**Directions for this task:** Using the data below, print exactly the line with "You are a computer-use", the line with "Screen dimensions: 535x402", and every line between them, but none of the pictures.

Stored data below:

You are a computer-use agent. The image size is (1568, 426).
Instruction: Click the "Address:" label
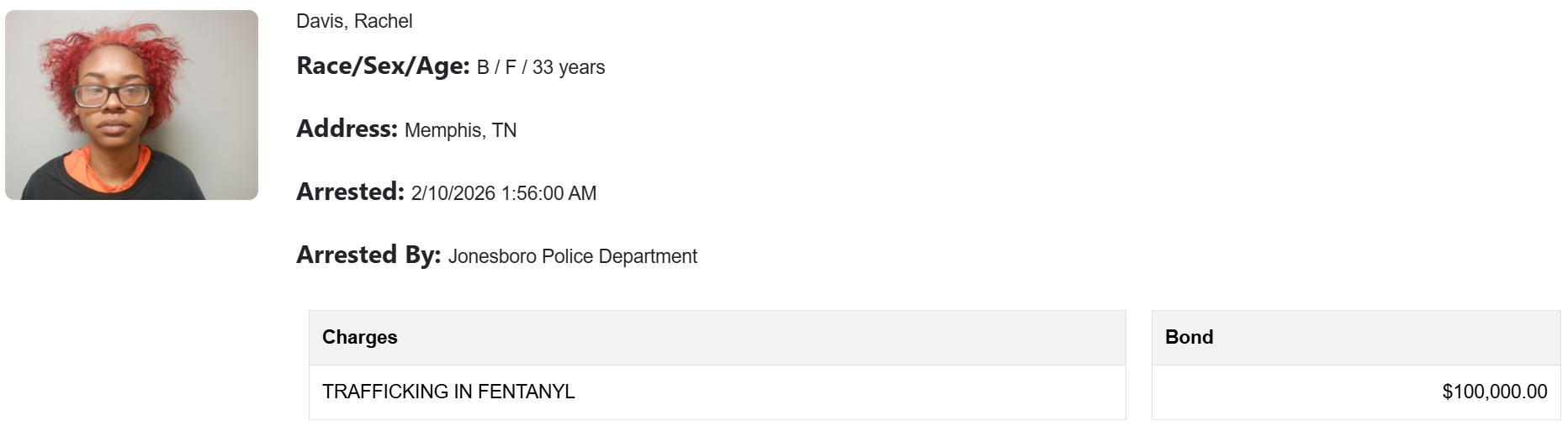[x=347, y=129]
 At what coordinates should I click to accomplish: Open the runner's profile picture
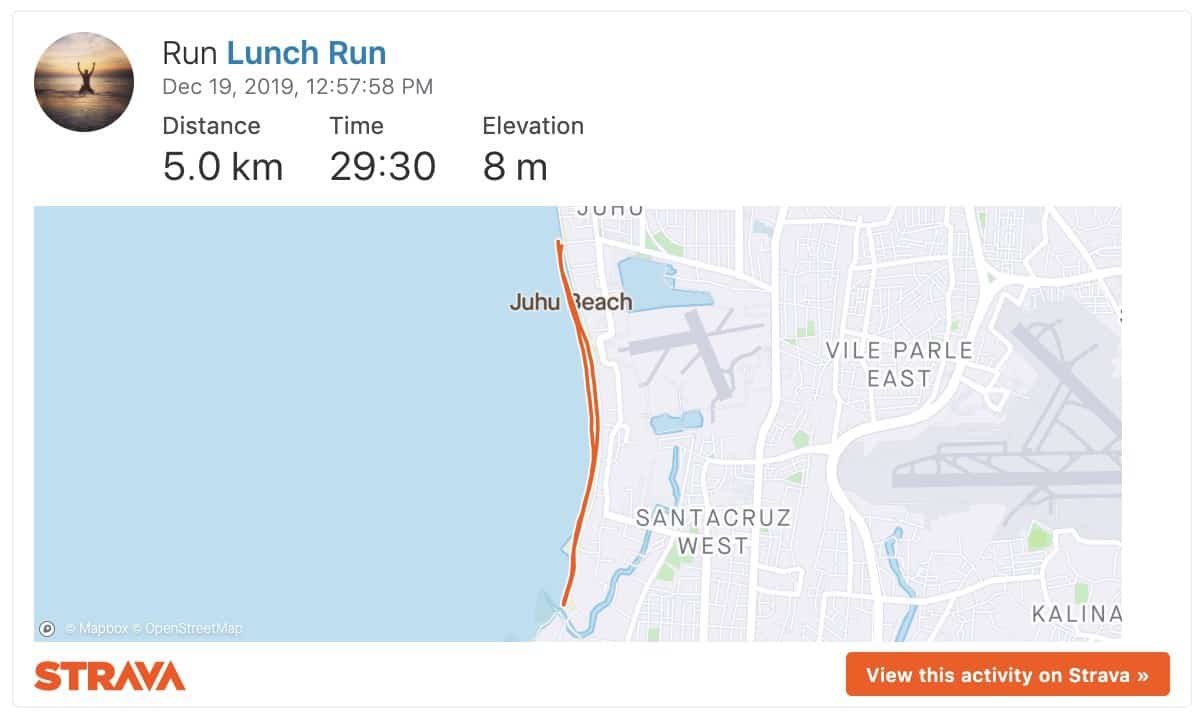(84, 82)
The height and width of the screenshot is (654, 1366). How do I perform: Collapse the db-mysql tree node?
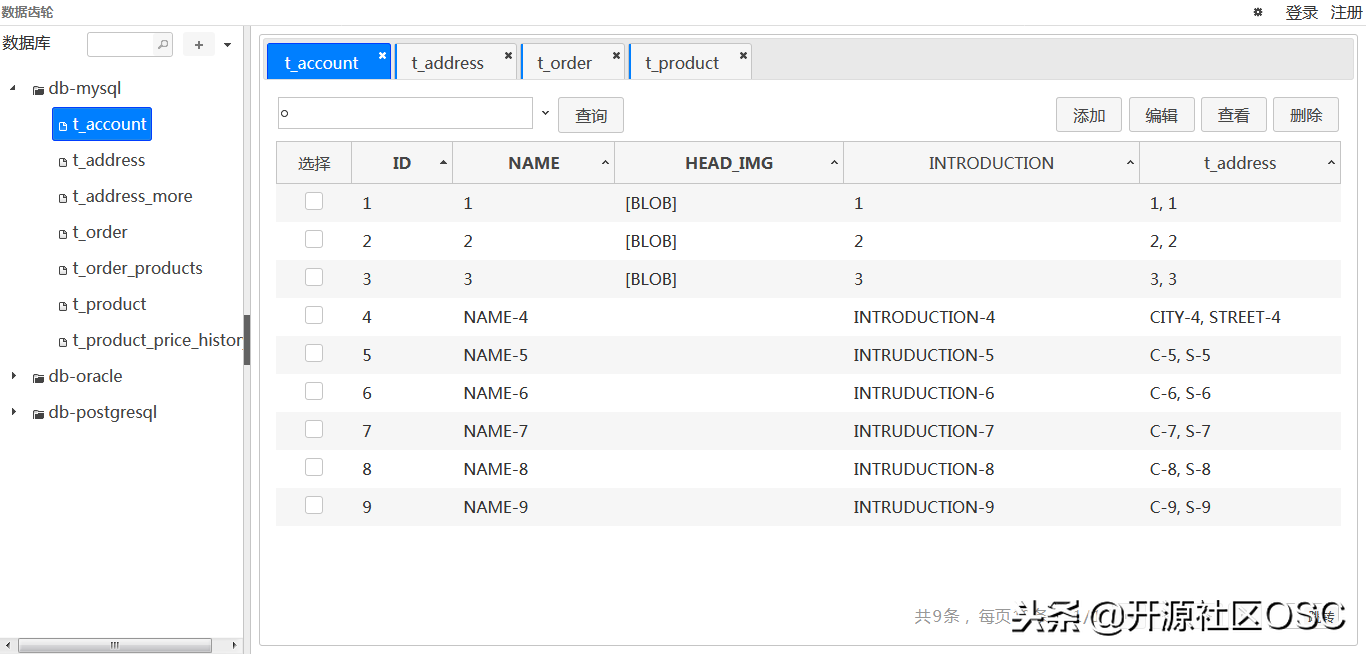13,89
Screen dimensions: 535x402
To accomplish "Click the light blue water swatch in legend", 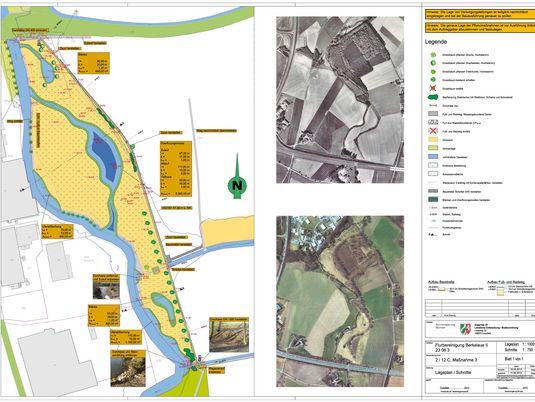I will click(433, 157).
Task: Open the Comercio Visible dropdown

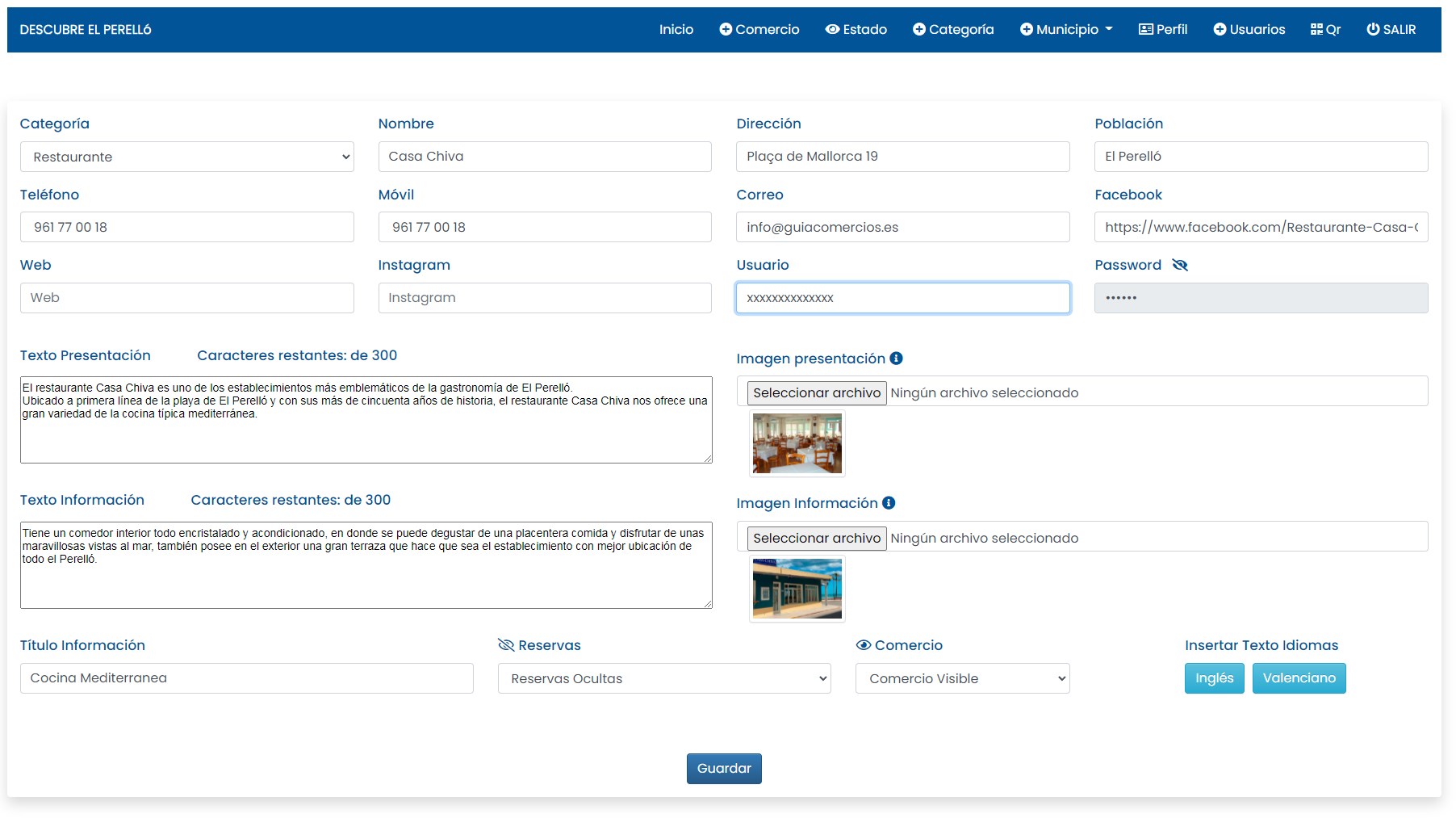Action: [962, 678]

End of Stored data.
Stored data below:

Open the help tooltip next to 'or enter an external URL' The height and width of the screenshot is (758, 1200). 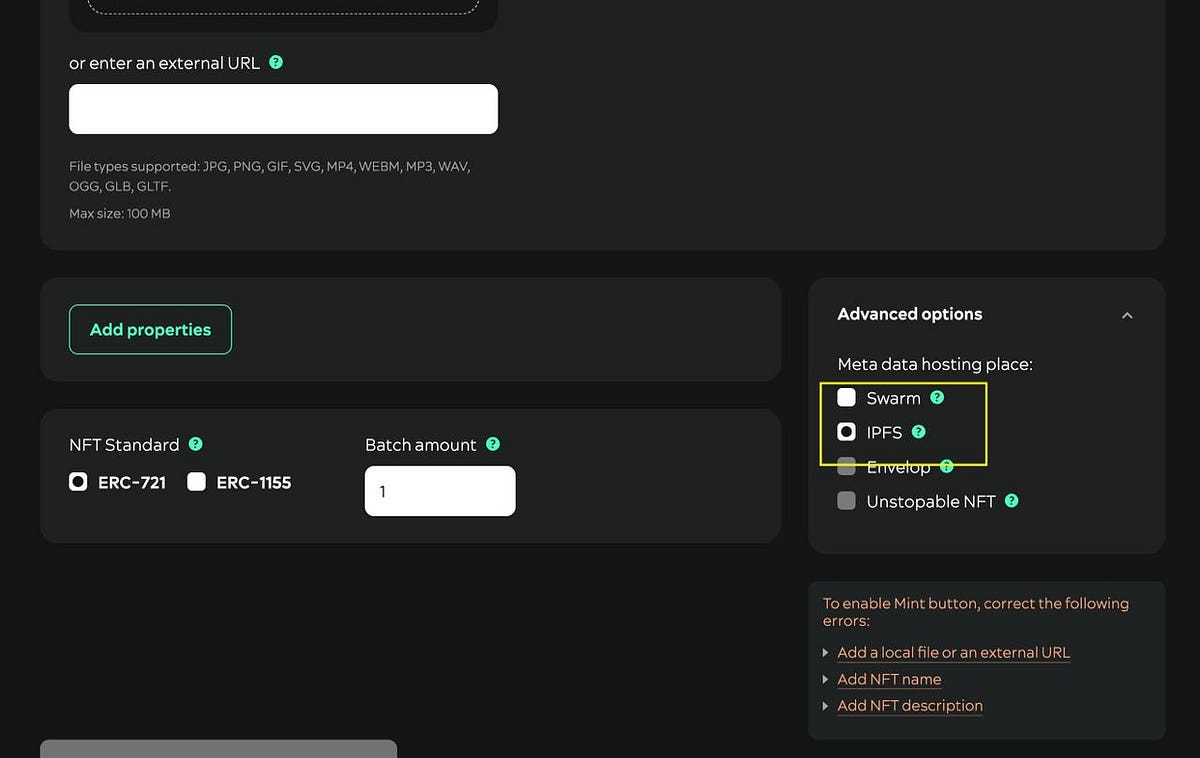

End of Stored data.
Stored data below:

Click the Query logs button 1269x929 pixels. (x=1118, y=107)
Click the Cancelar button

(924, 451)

End of Stored data.

**Output for this task:**
You are a computer-use agent. The image size is (1568, 426).
Instruction: Click the "Address:" label
[x=347, y=129]
 At what coordinates should I click to accomplish: Open the runner's profile picture
(84, 82)
The height and width of the screenshot is (654, 1366). How do I perform: Collapse the db-mysql tree node?
13,89
Screen dimensions: 535x402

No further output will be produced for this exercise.